Background: Patients after major abdominal surgery are often associated with the occurrence of general increase in permeability syndrome due to excess fluid during surgery and during postoperative care. The purpose of this study was to prove whether cumulative fluid balance, central venous pressure and urine albumin-creatinine ratio of urine can be used as predictors of capillary leakage. Method: This study is a prospective cohort study with research subjects as adult patients undergoing major abdominal surgery. Cumulative fluid balance, central venous pressure, urine albumin-creatinine ratio and capillary leak index were examined, before anesthesia induction, 48 hours and 72 hours postoperatively.

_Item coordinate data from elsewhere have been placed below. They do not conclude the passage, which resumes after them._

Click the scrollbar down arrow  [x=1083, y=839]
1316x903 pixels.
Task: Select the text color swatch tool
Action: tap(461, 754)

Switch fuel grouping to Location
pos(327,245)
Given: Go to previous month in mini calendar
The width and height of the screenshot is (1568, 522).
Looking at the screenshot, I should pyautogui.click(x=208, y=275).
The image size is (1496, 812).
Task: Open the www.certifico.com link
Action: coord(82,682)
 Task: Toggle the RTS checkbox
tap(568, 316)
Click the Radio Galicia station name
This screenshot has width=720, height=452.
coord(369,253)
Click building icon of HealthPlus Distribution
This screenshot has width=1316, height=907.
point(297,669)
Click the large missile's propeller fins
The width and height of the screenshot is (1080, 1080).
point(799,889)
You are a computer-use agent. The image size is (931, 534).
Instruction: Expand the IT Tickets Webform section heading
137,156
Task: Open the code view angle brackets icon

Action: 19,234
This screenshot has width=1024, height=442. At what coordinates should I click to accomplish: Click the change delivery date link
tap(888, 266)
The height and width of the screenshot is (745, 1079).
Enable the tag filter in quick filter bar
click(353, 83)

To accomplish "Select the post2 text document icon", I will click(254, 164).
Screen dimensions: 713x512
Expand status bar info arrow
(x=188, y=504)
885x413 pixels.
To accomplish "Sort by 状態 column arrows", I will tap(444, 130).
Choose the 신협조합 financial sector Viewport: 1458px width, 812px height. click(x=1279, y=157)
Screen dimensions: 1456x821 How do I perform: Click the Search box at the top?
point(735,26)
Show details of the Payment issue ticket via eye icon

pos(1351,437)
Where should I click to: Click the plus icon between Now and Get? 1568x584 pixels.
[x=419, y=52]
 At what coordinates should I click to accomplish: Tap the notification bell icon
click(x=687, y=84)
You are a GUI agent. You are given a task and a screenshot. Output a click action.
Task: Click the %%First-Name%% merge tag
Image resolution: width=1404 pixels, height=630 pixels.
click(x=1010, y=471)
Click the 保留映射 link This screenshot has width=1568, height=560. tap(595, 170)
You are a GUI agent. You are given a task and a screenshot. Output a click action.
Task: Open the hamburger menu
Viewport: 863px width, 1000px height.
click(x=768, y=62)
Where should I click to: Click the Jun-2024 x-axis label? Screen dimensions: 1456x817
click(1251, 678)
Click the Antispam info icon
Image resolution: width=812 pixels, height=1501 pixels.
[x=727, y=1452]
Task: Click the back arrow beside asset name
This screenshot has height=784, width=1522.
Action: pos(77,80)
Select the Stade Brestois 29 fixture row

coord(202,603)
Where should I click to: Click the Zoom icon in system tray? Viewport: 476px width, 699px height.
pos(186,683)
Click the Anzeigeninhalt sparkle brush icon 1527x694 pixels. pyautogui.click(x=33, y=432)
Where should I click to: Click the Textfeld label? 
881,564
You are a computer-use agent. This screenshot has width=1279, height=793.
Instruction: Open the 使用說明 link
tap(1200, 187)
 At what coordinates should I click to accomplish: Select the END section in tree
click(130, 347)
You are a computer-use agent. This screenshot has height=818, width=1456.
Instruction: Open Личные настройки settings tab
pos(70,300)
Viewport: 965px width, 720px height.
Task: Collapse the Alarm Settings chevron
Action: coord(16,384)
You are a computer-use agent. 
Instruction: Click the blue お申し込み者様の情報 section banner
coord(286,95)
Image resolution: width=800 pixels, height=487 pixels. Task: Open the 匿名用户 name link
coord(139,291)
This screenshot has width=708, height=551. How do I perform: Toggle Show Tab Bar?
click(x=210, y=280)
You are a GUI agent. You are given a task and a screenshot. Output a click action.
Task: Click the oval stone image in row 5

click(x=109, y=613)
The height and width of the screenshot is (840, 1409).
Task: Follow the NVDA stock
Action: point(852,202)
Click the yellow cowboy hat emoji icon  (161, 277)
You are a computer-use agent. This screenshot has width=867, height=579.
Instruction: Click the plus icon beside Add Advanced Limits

Result: In this study, a cut-off point from the capillary leak index ≥155 (AUC 0.013, sensitivity 100% and specificity 74.50%) was obtained. Generalized Estimating Equations analysis showed that the central venous pressure showed no significant relationship with the capillary leak index (OR 1.62; 95% CI = 0.92 - 2.83), while cumulative fluid balance and urine albumin : creatinin ratio showed a significant association with capillary leak index (OR = 2.561; 95% CI = 1.352-4.850 and OR = 2.017; 95% CI = 1,086-3,749) Sepsis categorized SOFA score factors also have a relationship with capillary leak index (OR = 2.764; 95% CI = 1,244-6,140). Conclusion: Cumulative fluid overload, urine creatinine albumin ratio and SOFA score have been shown to predict capillary leakage.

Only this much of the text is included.